• Oops!
    Something went wrong.
    Please try again later.

Republicans use Jackson hearings to outline priorities on education, abortion and LGBT rights

·Senior Writer
·8 min read
In this article:
  • Oops!
    Something went wrong.
    Please try again later.

Republican senators appear to be using the confirmation hearings for Supreme Court nominee Ketanji Brown Jackson to lay out their political priorities for the 2022 midterms and beyond. These include the banning of abortion and questioning the constitutionality of gay marriage, culture war battles that are already being engaged at the state and local levels.

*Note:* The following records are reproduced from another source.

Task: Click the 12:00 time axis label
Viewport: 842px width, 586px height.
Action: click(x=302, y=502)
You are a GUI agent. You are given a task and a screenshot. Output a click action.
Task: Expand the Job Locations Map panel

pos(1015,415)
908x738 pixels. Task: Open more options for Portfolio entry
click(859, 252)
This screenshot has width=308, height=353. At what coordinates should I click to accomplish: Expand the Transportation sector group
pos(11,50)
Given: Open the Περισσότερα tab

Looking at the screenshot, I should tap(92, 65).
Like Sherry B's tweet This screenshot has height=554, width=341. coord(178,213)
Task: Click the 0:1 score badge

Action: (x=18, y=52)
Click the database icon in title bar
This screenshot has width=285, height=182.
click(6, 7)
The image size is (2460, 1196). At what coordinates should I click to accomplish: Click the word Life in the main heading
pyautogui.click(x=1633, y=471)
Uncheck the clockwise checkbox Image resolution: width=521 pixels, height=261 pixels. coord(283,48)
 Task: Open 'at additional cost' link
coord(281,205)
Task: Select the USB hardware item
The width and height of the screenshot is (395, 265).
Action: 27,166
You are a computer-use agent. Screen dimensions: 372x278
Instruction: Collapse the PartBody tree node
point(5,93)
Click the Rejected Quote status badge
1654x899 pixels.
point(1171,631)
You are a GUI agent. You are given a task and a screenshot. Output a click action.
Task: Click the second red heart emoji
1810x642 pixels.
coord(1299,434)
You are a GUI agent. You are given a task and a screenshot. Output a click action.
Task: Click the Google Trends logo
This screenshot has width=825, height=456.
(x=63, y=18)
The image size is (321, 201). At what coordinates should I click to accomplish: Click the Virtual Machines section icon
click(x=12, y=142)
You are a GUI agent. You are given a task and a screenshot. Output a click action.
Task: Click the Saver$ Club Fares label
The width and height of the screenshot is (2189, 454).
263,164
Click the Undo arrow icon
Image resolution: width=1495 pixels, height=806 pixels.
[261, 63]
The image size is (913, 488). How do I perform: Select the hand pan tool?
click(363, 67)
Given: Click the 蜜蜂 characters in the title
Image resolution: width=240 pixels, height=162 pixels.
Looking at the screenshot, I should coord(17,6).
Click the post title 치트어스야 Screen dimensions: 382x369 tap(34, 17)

“For many senators, yesterday was an opportunity to showcase talking points for the November election,” Senate Judiciary Committee Chairman Dick Durbin, D-Ill., said in his remarks opening Wednesday’s hearing, adding to Jackson, “Your nomination turned out to be a testing ground for conspiracy theories and culture war theories.”

These themes are significant, given that Senate Minority Leader Mitch McConnell reportedly told colleagues and donors last year that he wasn’t going to put forth a platform for Republicans to run on in 2022, hoping that the traditional midterm backlash against an incumbent in the White House will put the GOP back in power. When Sen. Rick Scott, R-Fla., chair of the National Republican Senatorial Committee, released a policy agenda for the party, McConnell publicly criticized him.

Senate Minority Leader Mitch McConnell
Senate Minority Leader Mitch McConnell, left, at the Capitol on Tuesday. (Drew Angerer/Getty Images)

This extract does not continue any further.